Koushik Chatterjee — Executive Director and Chief Financial Officer
Yeah. Amit, the offset has to be in the entity which is carrying this, which is Tata Steel U.K.
Amit Dixit — ICICI Securities — Analyst
Okay, okay. The second question relates to the spreads in TSE. Now, while in the prepared remarks, you have mentioned that the drop in realization would be higher than the benefits of coking coal and stroke iron ore escalation whatever is there. Now, will there be any NRV provisions in this quarter as well, given that prices have moved up in Europe, 55 million was what was recorded in last quarter. Will there be something in this quarter also? And will we have EBITDA — more EBITDA compression or will we end up with a number lower than what we have in this quarter on per-ton basis?
Koushik Chatterjee — Executive Director and Chief Financial Officer
So I think, to answer that question, first is, we have kind of taken all the NRVs that we could estimate. As you know the NRV is point to point. It is at the end of the quarter. So we had stocked up slabs in IJmuiden in Netherlands in anticipation of the blast furnace reline and as the blast furnace reline will take about 120 days, you had to have enough stock to run the business and service the customers. So this stock which has been accumulated over the last six months almost, was on account of the fact that at that point of time, the coal prices were about 450 — north of 450, iron ore prices were also high, which is why this NRV testing happened and that’s the write-down or the NRV mark-to-market is what we have taken in this quarter. If the prices don’t fall very sharply or significantly from here, I don’t see any material NRVs, I can’t rule out small changes in NRVs, but nothing material in that nature.
And we are just now actually — the other thing is, as I mentioned in my remarks, both in U.K. and Netherlands, we’re going to go — run flat-out for cash, and therefore, if that is the case, then we are also targeting significant stock level reductions from — as far as practical to run the business. And therefore the end March inventory numbers should also look much lower. Hence, the risk of the NRV comes down.
Amit Dixit — ICICI Securities — Analyst
Great. Now, one associated question, Koushik, is that the annual contracts that are going to be negotiated maybe from CY ’23, the expectation is that they would be negotiated at a significantly lower level, given that what we had in CY ’22. And the quarterly contract that possibly you will enter in March and all would again be at a significantly lower level because at that time Russia-Ukraine war was there, last time, when prices simply went over the moon. So do you expect that contracts — monthly contracts or quarterly contracts will be negotiated lower and therefore we can have this overhang of lower realization extending right into the first six months, lets us say, of FY ’24? That’s it.
T V Narendran — Chief Executive Officer and Managing Director
So, Amit, let me put it this way, the annual contracts that we had for last year, most of them were in excess of EUR1,000 a ton, okay? So this year, while the annual contracts are at a lower level depending on which sector which industry from maybe 100 to 150 or maximum of 200, but they’re still higher than the spot prices. That’s one point I wanted to make.

__Source excerpt__:
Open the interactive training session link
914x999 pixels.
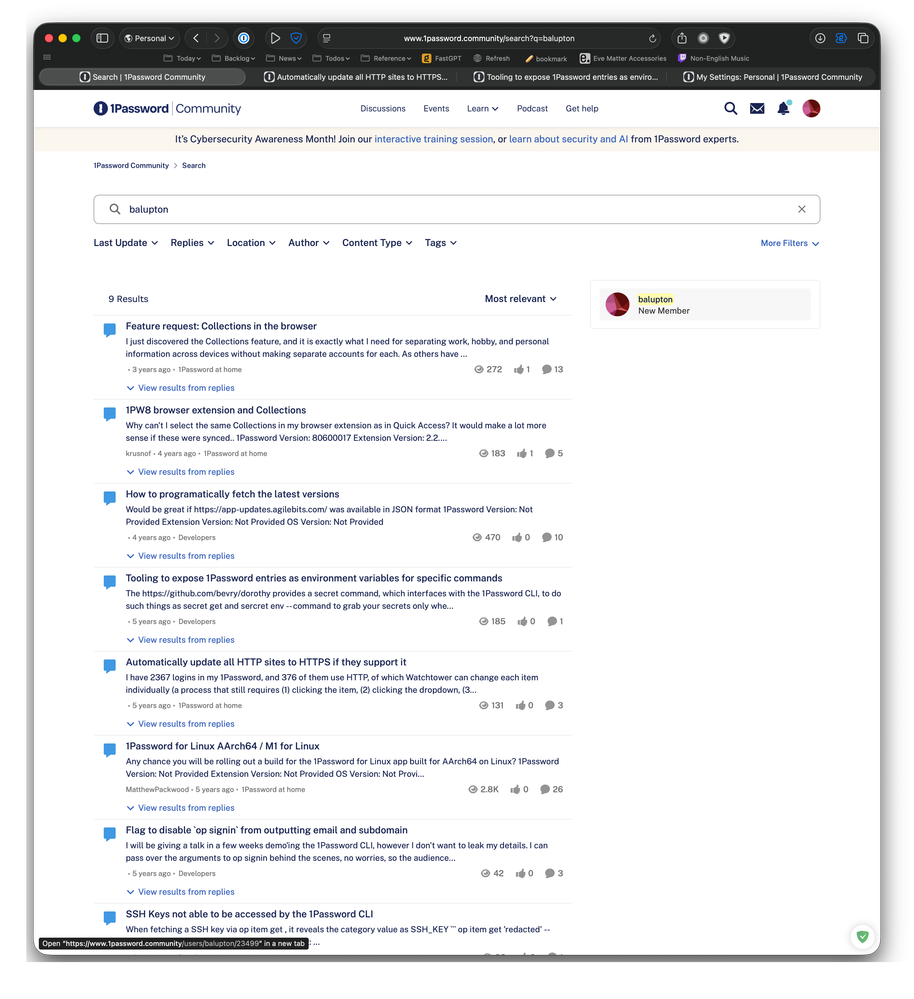tap(433, 140)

__Work to complete__: According to the earnings call excerpt, about how long is the blast furnace reline expected to take? The material is not needed here.

__Written answer__: About 120 days.